Urteil des Verwaltungsgerichts des Kantons Bern vom 17. Juni 2026, IV 200 2026 102 - 21 - Demnach entscheidet das Verwaltungsgericht: 1. Die Beschwerde wird abgewiesen. 2. Das Gesuch um unentgeltliche Rechtspflege wird bezüglich Verfahrenskosten gutgeheissen, im Übrigen wird es abgewiesen. 3. Die Verfahrenskosten von Fr. 800.-- werden der Beschwerdeführerin zur Bezahlung auferlegt.
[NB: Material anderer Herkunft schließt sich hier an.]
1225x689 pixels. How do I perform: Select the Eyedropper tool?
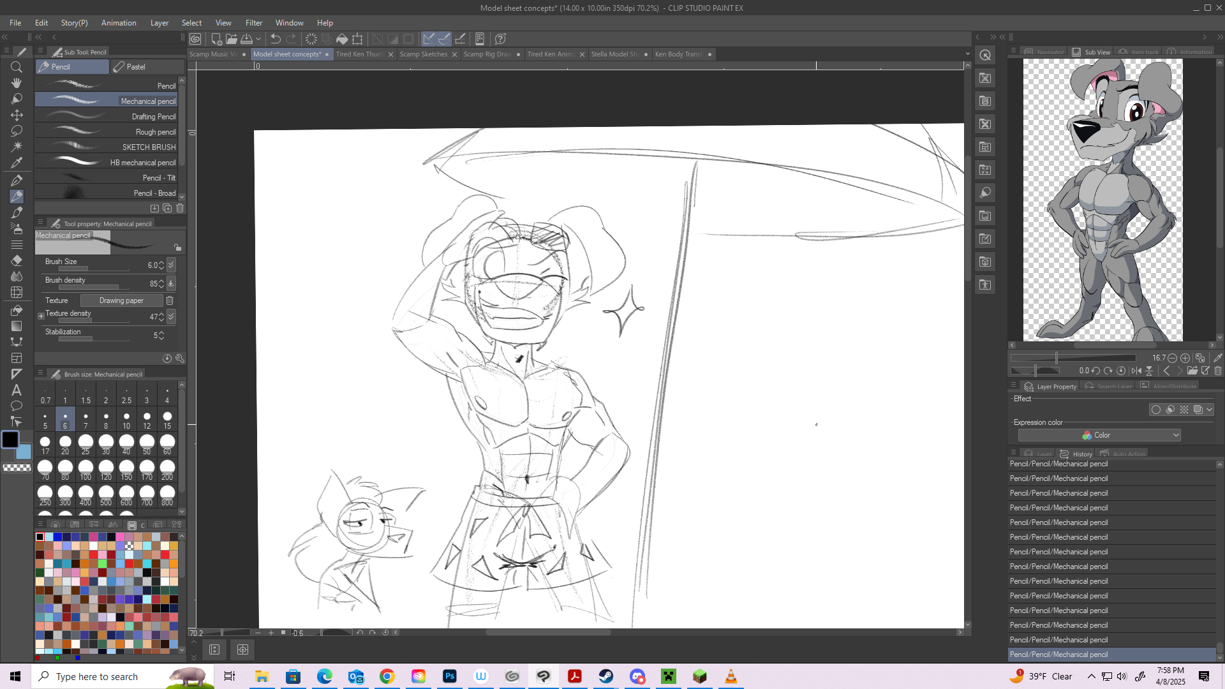tap(17, 163)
Aufgrund der gewährten unentgeltlichen Rechtspflege wird die Beschwerdeführerin – unter Vorbehalt der Nachzahlungspflicht gemäss Art. 123 ZPO – jedoch von der Zahlungspflicht befreit. 4. Es wird keine Parteientschädigung zugesprochen. 5. Zu eröffnen (R): - B.________ z.H. der Beschwerdeführerin - IV-Stelle Bern - Bundesamt für Sozialversicherungen - Steuerverwaltung des Kantons Bern, Bereich Inkasso, Postfach 8334, 3001 Bern Der Kammerpräsident: Die Gerichtsschreiberin:

Urteil des Verwaltungsgerichts des Kantons Bern vom 17. Juni 2026, IV 200 2026 102 - 22 - Rechtsmittelbelehrung Gegen dieses Urteil kann innert 30 Tagen seit Zustellung der schriftlichen Begründung beim Bundesgericht, Schweizerhofquai 6, 6004 Luzern, Beschwerde in öffentlich-rechtlichen Angelegenheiten gemäss Art. 39 ff., 82 ff. und 90 ff. des Bundesgesetzes vom 17. Juni 2005 über das Bundesgericht (BGG; SR 173.110) geführt werden.